Zulip Chat Archive

Stream: mathlib4

Topic: Typeclass performance improvement without selecting instance


Anne Baanen (Jan 28 2026 at 10:44):

While waiting for other code to compile, I came across an interesting slowdown in the Radar graph for Mathlib.CategoryTheory.Limits.Shapes.NormalMono.Equalizers: lake shake actually made this file 20% slower. Doing some bisection of imports, it looks like adding either of the following imports to Mathlib.CategoryTheory.Limits.Shapes.NormalMono.Equalizers reduces build time by about 10% and adding both does so by 20% on my machine:

import Mathlib.CategoryTheory.Limits.Types.Limits -- shake: keep
import Mathlib.CategoryTheory.Limits.Types.Colimits -- shake: keep

Some more minimization later, and in fact the speedup happens exactly when docs#CategoryTheory.Limits.Types.hasLimit / docs#CategoryTheory.Limits.Types.hasColimit are made available.

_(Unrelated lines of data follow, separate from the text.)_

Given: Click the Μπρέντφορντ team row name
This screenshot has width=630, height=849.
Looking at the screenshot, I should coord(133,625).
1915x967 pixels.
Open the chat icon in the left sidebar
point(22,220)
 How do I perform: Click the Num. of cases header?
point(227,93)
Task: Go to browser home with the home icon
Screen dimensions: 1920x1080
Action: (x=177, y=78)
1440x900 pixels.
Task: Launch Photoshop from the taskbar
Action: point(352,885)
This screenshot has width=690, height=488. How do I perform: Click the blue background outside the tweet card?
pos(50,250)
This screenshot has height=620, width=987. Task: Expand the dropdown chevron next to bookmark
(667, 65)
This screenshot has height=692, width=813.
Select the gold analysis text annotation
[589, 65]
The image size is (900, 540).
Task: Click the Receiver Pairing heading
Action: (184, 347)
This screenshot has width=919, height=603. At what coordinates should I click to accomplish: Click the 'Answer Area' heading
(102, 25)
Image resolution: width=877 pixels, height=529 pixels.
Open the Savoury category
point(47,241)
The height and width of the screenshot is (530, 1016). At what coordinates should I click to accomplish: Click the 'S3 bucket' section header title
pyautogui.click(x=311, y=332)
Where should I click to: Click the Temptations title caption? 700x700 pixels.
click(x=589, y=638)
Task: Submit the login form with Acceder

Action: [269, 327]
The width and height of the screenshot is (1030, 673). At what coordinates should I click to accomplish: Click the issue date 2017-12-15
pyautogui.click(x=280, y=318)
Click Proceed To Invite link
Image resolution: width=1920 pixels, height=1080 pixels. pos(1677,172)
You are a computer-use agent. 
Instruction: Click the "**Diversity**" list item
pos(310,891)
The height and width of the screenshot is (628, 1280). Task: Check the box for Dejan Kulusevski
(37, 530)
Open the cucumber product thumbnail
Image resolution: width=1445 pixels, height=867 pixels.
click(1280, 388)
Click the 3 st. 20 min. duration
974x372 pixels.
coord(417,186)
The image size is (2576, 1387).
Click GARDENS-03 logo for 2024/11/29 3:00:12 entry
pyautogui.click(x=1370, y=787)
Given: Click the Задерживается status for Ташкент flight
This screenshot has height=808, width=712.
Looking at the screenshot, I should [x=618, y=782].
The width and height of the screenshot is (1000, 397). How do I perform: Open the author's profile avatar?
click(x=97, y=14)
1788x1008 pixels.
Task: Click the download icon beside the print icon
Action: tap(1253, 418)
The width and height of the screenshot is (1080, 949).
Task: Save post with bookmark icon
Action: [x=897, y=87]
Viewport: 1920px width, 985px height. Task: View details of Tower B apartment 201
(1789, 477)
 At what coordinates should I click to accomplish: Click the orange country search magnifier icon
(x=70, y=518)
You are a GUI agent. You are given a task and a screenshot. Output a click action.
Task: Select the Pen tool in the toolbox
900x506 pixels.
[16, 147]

But this is weird, because we never take a limit in Type u anywhere in the file! They are only used in failing instance synthesis. But their existence interestingly means that they allow the synthesis to fail quickly:

[Meta.synthInstance] 💥️ HasBinaryProduct ?m.417 ?m.418 
  [] new goal HasLimit (pair ?m.417 ?m.418) 
  [] 💥️ apply @Types.hasLimit to HasLimit (pair ?m.417 ?m.418) 
    [tryResolve] 💥️ HasLimit (pair ?m.417 ?m.418)  HasLimit ?m.424 

compared to 34 different instances being tried without the existence of Types.hasLimit.

In other words, Lean tries to synthesize an instance before the required metavariables are assigned, but does not realize this is the case until it actually tries to apply a concrete instance. And this can take a long while if we have a complex instance hierarchy (like apparently we do for Has(Co)Limit.

This behaviour surprised me, and would be worth sharing widely. Apart from that, I would be interested in knowing of an actionable suggestion. Making one file 20% faster is nice, but can we do this in a thousand more files?